• Data records
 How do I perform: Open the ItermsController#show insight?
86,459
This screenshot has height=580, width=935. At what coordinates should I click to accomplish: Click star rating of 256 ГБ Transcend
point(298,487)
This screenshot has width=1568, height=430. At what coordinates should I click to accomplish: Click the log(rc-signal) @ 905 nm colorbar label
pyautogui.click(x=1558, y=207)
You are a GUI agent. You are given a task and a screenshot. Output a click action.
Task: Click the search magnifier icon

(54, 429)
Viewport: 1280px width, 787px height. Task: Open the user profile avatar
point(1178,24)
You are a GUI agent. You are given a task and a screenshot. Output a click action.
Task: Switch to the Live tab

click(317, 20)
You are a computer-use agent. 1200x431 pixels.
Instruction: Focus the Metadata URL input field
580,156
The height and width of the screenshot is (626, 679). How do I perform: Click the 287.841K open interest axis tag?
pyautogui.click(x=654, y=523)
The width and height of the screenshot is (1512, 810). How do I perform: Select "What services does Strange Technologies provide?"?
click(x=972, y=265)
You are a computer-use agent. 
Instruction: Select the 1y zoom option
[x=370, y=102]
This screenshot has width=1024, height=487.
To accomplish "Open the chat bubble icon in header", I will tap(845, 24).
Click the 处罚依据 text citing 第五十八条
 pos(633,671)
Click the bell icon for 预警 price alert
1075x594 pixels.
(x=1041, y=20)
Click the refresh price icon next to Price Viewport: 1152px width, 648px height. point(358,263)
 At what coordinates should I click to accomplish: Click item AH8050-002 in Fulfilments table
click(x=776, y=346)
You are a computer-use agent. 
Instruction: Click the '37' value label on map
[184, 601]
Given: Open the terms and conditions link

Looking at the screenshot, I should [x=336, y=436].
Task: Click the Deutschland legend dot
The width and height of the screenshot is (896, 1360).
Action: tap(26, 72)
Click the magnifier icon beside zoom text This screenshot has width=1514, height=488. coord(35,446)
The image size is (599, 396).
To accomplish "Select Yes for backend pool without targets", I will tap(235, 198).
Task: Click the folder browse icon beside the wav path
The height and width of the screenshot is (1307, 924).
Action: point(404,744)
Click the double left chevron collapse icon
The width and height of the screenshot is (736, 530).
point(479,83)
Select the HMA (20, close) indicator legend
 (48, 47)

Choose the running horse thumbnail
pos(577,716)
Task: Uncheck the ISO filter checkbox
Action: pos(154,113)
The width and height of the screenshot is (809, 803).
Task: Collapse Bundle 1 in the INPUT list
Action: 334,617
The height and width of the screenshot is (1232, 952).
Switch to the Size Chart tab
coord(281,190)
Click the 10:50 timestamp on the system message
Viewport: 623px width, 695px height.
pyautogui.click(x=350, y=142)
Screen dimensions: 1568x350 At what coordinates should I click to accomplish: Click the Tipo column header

• TASK DIRECTIONS
Reproduce every line of the records above verbatim, in the same order and without any change.

• SOLVED PROBLEM
 How do I perform: Open the ItermsController#show insight?
86,459
This screenshot has height=580, width=935. At what coordinates should I click to accomplish: Click star rating of 256 ГБ Transcend
point(298,487)
This screenshot has width=1568, height=430. At what coordinates should I click to accomplish: Click the log(rc-signal) @ 905 nm colorbar label
pyautogui.click(x=1558, y=207)
You are a GUI agent. You are given a task and a screenshot. Output a click action.
Task: Click the search magnifier icon

(54, 429)
Viewport: 1280px width, 787px height. Task: Open the user profile avatar
point(1178,24)
You are a GUI agent. You are given a task and a screenshot. Output a click action.
Task: Switch to the Live tab

click(317, 20)
You are a computer-use agent. 1200x431 pixels.
Instruction: Focus the Metadata URL input field
580,156
The height and width of the screenshot is (626, 679). How do I perform: Click the 287.841K open interest axis tag?
pyautogui.click(x=654, y=523)
The width and height of the screenshot is (1512, 810). How do I perform: Select "What services does Strange Technologies provide?"?
click(x=972, y=265)
You are a computer-use agent. 
Instruction: Select the 1y zoom option
[x=370, y=102]
This screenshot has width=1024, height=487.
To accomplish "Open the chat bubble icon in header", I will tap(845, 24).
Click the 处罚依据 text citing 第五十八条
 pos(633,671)
Click the bell icon for 预警 price alert
1075x594 pixels.
(x=1041, y=20)
Click the refresh price icon next to Price Viewport: 1152px width, 648px height. point(358,263)
 At what coordinates should I click to accomplish: Click item AH8050-002 in Fulfilments table
click(x=776, y=346)
You are a computer-use agent. 
Instruction: Click the '37' value label on map
[184, 601]
Given: Open the terms and conditions link

Looking at the screenshot, I should [x=336, y=436].
Task: Click the Deutschland legend dot
The width and height of the screenshot is (896, 1360).
Action: tap(26, 72)
Click the magnifier icon beside zoom text This screenshot has width=1514, height=488. coord(35,446)
The image size is (599, 396).
To accomplish "Select Yes for backend pool without targets", I will tap(235, 198).
Task: Click the folder browse icon beside the wav path
The height and width of the screenshot is (1307, 924).
Action: point(404,744)
Click the double left chevron collapse icon
The width and height of the screenshot is (736, 530).
point(479,83)
Select the HMA (20, close) indicator legend
 (48, 47)

Choose the running horse thumbnail
pos(577,716)
Task: Uncheck the ISO filter checkbox
Action: pos(154,113)
The width and height of the screenshot is (809, 803).
Task: Collapse Bundle 1 in the INPUT list
Action: 334,617
The height and width of the screenshot is (1232, 952).
Switch to the Size Chart tab
coord(281,190)
Click the 10:50 timestamp on the system message
Viewport: 623px width, 695px height.
pyautogui.click(x=350, y=142)
Screen dimensions: 1568x350 At what coordinates should I click to accomplish: Click the Tipo column header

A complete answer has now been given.